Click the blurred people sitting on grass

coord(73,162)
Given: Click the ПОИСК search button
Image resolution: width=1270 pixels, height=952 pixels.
---
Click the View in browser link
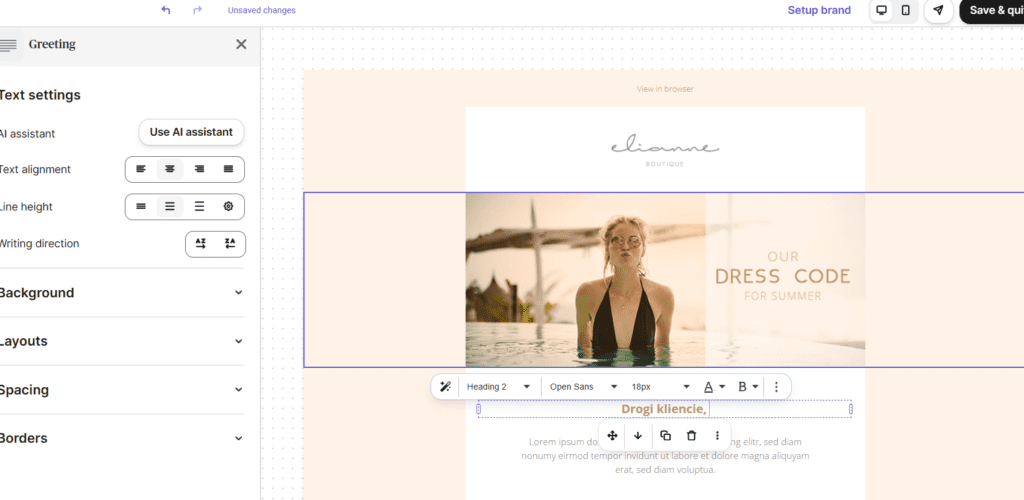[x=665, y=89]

▶ [Problem to solve] Take exactly the lines from the one containing "Click the blurred people sitting on grass" through the one containing "Image resolution: width=1270" in the data above, and output them with nothing added.

▶ [Solution]
Click the blurred people sitting on grass

coord(73,162)
Given: Click the ПОИСК search button
Image resolution: width=1270 pixels, height=952 pixels.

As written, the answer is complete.